Edmonton's second goal in the final minutes of the opening frame was another situation where the Penguins had too many bodies down low in the offensive zone and got burned for it:
Letang activated down the right side, but none of his forwards covered for him at the point.
He quickly found himself in the corner and dangerously forced a pass to the heart of the slot. Of course, McDavid was sitting on it and quickly scooped the puck and high-tailed it the other way.

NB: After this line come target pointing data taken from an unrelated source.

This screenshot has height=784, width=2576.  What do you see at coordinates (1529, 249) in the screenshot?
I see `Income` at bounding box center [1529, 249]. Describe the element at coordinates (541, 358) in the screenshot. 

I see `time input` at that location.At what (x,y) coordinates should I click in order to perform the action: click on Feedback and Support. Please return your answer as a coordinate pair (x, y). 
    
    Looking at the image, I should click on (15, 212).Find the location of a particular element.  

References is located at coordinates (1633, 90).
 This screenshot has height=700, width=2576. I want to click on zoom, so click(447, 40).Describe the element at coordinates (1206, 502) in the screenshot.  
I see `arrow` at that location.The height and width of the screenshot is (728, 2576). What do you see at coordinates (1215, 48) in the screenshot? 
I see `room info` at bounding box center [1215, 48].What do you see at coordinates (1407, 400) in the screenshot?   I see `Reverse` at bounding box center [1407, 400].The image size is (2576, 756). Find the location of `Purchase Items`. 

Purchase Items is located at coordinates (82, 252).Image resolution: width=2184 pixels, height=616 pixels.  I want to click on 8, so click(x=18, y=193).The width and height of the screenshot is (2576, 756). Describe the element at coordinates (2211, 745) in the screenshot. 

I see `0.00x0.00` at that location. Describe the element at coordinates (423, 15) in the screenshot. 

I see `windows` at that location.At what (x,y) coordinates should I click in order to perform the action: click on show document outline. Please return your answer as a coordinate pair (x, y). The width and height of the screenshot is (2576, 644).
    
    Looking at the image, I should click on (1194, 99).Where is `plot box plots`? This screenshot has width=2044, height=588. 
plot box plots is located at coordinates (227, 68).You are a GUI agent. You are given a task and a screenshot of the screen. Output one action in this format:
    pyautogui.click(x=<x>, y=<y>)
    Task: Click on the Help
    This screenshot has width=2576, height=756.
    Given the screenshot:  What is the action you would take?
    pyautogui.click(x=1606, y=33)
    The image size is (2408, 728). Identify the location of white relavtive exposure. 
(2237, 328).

When a defenseman is defending a two-on-one, his responsibility is to take away the cross-ice pass and let his goaltender handle the puck-carrier's shot. That being said, it's understandable that Dumoulin wasn't all that keen on the idea of McDavid flying in one-on-one against Jarry. He elected to stay with McDavid, but didn't sell out on his decision in hopes that he could get his stick on the royal road feed, but it was a near impossible task.
Had Dumoulin sold out to step up on McDavid, he ran the risk of getting walked or letting a pass get through, but the latter ended up happening anyway because he was halfway in and halfway out the door.
McDavid put a pass just out of Dumoulin's reach and right in Hyman's wheelhouse as he buried it for his second of the night.
Edmonton's fourth goal, and third off the rush, found Dumoulin yet again defending a two-on-one with McDavid powering into the zone:
Before we get back to Dumoulin, I want to make note of Crosby's egregious read as Edmonton was breaking out of the zone.
Marino fell down toward the Edmonton net during four-on-four play. That should have been a giant flashing sign for Crosby to hang back, but instead he came from the other side of the ice toward the puck-carrier in attempt to block a pass that he had no chance of stopping. In doing so, he let two Edmonton skaters, one of which was, you guessed it, McDavid, get behind three of the Penguins' skaters to create a two-on-one.
There's no excuse for jumping up, especially with McDavid on the ice and extra room to work with.
Regardless, Dumoulin was stranded and played the two-on-one about as poorly as it gets.
Again, Dumoulin failed to sell out and take the pass option away while also failing to step up and make a play on the puck-carrier. I understand that he didn't want to leave the most dynamic player in hockey all alone against his goalie, but twisting yourself into no-man's land has similar results to just skating to the bench and allowing a two-on-none.
McDavid has the talent to make anyone in the NHL look like a fool, but Dumoulin making the same exact costly error twice in the same game couldn't be more glaring, especially for someone whose bread and butter is his defense.
It wasn't his fault that the odd-man rushes developed, but he certainly didn't defend them anything like the stalwart we've seen in the past.
I don't foresee the odd-man rushes against becoming a recurring problem. Not to make excuses for the Penguins, but they had been spending so much time in the offensive zone that I can at least understand their aggressiveness, however poorly executed it may have been. At the same time, it's more than peculiar they weren't abundantly cautious with the always dangerous McDavid waiting to pounce on their mistakes.